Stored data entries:
────────────────────

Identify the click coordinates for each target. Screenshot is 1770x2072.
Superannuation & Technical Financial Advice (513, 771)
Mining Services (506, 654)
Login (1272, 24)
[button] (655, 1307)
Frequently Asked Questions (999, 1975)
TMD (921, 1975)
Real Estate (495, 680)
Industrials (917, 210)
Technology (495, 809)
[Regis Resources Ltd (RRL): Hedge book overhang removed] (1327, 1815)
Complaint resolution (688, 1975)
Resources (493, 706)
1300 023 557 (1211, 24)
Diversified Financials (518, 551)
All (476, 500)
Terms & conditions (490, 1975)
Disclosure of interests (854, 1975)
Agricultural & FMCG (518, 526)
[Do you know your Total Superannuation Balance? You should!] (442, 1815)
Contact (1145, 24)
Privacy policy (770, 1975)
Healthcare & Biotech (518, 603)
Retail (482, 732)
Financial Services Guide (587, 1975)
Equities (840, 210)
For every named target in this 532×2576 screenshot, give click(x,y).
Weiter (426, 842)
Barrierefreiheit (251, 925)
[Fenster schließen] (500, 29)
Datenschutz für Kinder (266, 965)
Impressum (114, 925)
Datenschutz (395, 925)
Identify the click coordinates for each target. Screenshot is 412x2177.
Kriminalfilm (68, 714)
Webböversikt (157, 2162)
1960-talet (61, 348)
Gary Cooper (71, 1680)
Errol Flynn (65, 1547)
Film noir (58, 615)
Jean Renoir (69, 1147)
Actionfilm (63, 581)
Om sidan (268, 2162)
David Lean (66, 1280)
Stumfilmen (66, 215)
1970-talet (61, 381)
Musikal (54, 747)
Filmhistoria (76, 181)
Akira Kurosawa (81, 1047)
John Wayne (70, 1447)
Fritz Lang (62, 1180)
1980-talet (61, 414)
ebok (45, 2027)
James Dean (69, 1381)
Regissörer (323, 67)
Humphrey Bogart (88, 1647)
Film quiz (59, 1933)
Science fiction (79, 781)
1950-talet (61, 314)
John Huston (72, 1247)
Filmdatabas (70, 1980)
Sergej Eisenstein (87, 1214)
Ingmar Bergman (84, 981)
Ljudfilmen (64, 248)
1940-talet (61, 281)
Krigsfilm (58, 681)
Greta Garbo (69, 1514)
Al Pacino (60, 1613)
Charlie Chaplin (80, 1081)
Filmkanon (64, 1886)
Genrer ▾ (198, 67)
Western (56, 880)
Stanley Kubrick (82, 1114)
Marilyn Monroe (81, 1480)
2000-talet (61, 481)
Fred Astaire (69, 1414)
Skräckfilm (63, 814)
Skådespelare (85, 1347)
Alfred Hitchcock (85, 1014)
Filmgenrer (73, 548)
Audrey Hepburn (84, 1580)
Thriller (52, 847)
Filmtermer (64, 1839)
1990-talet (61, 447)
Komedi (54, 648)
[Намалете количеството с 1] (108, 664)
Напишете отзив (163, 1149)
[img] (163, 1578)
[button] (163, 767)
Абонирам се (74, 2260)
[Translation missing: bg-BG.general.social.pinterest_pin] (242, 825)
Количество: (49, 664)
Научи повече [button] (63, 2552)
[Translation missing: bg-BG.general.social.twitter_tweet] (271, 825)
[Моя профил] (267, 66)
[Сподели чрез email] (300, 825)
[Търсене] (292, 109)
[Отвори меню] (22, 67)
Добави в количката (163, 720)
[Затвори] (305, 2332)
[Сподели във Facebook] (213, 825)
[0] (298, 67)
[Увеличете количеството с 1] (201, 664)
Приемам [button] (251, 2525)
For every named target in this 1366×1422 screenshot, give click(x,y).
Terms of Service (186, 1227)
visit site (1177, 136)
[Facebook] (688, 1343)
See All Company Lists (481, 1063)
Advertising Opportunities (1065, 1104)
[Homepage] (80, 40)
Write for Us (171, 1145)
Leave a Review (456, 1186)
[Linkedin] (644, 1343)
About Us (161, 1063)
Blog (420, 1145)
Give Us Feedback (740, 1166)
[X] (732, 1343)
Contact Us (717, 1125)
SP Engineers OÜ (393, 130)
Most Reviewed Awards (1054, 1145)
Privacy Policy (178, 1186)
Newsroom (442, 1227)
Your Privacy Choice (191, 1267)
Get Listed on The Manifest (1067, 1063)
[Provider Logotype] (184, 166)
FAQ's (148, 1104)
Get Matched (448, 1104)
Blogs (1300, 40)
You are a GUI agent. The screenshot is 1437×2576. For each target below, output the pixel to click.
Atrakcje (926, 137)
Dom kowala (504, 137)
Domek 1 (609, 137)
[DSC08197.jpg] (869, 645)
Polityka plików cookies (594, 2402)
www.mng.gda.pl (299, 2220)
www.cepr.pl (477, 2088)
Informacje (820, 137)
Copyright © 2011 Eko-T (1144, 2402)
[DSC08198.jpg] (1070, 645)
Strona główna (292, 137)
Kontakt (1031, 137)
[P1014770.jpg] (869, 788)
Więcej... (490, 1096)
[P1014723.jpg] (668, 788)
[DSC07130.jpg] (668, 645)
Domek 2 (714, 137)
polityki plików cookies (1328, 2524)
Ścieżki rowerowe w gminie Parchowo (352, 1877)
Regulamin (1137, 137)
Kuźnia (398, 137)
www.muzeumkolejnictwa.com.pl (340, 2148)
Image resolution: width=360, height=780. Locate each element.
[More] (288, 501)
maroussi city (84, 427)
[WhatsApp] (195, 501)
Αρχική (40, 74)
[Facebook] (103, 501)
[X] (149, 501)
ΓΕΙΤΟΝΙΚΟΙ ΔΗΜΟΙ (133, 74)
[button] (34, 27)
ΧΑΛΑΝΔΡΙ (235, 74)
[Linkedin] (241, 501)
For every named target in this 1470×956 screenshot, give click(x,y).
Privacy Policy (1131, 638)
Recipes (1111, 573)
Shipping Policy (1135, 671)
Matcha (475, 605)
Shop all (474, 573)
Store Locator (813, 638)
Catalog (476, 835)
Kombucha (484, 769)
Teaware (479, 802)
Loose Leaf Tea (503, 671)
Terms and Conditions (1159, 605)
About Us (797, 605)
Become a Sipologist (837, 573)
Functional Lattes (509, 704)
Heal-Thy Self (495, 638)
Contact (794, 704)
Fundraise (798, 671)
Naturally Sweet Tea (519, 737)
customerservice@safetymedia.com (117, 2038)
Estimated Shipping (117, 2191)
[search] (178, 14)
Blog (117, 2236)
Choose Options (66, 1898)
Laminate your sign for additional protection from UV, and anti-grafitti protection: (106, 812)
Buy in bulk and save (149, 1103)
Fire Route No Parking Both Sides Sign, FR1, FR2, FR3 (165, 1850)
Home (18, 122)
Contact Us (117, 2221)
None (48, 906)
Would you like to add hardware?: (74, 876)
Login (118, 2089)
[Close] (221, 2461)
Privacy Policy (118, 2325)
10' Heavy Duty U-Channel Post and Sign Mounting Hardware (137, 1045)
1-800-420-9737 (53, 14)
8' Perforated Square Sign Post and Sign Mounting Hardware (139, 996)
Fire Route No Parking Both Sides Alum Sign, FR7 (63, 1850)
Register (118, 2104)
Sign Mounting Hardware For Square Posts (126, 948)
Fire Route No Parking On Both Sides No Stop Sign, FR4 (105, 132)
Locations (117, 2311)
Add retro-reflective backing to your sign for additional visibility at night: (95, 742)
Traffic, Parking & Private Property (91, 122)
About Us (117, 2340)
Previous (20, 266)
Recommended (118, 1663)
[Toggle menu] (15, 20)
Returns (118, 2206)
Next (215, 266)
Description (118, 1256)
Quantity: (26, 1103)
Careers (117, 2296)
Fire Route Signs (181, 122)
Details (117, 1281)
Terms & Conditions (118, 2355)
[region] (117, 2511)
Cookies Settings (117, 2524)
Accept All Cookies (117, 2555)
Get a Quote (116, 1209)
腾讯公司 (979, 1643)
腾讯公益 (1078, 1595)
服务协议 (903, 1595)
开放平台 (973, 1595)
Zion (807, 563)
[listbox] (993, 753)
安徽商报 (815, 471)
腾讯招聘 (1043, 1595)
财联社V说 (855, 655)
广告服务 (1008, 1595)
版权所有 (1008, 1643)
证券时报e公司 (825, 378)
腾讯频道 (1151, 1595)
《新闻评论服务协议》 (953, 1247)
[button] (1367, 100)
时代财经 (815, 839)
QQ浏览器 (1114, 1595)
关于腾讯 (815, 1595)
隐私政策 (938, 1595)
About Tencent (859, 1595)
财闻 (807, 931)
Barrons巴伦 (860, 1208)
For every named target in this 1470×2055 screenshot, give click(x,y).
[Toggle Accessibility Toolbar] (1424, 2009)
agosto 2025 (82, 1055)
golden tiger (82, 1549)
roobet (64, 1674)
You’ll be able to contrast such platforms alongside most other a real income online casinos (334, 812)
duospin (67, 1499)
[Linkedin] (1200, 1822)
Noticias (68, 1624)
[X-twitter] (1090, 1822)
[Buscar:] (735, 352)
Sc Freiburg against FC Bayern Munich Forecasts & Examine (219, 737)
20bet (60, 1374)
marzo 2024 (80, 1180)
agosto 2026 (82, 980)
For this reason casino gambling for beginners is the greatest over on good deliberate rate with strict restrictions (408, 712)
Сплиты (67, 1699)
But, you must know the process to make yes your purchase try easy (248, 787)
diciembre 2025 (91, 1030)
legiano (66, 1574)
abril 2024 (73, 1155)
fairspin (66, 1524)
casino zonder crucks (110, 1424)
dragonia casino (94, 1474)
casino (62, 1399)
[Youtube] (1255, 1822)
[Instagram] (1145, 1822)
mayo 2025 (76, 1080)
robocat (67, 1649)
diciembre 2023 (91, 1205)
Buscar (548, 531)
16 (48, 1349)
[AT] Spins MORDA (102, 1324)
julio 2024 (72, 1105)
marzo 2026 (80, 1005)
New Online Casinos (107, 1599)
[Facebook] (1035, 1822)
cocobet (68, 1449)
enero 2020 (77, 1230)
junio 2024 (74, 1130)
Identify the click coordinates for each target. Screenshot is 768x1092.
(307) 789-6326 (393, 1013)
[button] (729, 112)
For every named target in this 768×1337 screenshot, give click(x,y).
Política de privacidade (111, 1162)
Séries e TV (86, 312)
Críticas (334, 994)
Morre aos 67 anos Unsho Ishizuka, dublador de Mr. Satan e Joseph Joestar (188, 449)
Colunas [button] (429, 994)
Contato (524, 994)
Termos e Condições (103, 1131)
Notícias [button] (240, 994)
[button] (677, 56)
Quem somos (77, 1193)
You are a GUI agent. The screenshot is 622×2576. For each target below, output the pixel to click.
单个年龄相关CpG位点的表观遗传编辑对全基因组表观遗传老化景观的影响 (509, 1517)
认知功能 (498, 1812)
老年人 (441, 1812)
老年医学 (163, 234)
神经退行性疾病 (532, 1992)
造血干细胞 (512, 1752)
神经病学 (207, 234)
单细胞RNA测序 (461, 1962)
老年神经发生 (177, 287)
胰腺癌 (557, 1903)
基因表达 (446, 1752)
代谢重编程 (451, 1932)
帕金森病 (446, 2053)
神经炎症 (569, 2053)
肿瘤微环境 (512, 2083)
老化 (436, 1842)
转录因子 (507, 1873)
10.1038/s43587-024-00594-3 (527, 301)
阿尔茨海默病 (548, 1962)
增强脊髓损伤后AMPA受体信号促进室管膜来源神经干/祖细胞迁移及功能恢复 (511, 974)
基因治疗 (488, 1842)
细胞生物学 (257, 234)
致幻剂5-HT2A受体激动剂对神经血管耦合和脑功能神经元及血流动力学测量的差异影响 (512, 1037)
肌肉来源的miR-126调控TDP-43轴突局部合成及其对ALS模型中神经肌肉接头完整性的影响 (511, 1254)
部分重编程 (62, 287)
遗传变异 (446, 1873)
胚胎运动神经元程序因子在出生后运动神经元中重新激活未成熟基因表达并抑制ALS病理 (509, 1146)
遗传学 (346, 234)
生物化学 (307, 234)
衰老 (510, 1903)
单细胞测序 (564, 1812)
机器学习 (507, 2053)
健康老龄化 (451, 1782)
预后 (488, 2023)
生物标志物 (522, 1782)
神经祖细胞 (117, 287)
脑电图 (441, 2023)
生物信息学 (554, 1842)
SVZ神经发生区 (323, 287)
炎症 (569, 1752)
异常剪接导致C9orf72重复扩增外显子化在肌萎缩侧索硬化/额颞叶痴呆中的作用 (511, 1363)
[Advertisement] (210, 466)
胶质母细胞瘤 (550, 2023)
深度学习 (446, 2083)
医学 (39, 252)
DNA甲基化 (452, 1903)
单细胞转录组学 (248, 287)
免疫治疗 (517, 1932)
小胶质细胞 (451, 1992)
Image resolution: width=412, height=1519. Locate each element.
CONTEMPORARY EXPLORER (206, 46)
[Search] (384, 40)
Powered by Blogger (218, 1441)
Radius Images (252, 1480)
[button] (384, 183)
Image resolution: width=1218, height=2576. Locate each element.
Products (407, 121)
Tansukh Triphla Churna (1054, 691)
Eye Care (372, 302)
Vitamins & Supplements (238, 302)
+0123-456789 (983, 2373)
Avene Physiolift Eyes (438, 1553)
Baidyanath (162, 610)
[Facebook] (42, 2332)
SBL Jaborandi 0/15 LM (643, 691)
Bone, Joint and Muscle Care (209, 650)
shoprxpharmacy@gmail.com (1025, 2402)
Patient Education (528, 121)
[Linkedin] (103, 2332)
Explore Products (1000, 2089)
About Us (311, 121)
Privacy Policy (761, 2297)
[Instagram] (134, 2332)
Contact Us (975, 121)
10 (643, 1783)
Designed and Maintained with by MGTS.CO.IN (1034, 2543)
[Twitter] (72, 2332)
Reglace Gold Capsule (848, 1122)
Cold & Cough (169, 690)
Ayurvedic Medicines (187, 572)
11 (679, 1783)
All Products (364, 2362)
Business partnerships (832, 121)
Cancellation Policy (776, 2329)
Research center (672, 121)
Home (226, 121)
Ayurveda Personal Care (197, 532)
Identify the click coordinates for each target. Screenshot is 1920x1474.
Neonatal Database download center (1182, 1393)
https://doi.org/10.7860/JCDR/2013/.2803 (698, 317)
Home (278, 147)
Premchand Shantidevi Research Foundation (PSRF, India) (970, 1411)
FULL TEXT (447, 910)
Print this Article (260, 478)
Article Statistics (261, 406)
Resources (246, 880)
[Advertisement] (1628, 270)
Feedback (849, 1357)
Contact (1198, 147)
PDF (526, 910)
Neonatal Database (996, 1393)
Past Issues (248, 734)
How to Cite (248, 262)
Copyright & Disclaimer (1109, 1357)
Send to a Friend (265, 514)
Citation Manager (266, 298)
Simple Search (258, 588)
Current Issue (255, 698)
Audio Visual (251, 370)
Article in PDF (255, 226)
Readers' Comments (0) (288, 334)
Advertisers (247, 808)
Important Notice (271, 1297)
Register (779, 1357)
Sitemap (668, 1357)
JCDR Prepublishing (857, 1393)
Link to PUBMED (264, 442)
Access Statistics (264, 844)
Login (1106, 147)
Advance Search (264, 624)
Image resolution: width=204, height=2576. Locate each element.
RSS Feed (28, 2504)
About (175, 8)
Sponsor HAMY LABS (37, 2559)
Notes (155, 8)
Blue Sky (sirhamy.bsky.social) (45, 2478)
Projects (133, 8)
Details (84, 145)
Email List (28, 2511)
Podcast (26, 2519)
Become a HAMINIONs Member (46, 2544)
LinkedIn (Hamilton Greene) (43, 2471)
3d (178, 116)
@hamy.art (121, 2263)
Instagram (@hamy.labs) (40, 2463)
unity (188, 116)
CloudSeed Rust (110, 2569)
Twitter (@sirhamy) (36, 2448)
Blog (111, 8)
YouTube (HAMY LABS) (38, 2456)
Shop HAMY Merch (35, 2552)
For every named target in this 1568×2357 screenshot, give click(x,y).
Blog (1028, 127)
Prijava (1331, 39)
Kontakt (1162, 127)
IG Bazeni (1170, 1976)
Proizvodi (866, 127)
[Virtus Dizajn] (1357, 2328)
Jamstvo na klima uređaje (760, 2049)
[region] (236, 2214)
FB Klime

────────────────────

## Problem to work on
Search the entries for the word "JCDR" and pick out every line that holds it.

## Response for this exercise
https://doi.org/10.7860/JCDR/2013/.2803 (698, 317)
JCDR Prepublishing (857, 1393)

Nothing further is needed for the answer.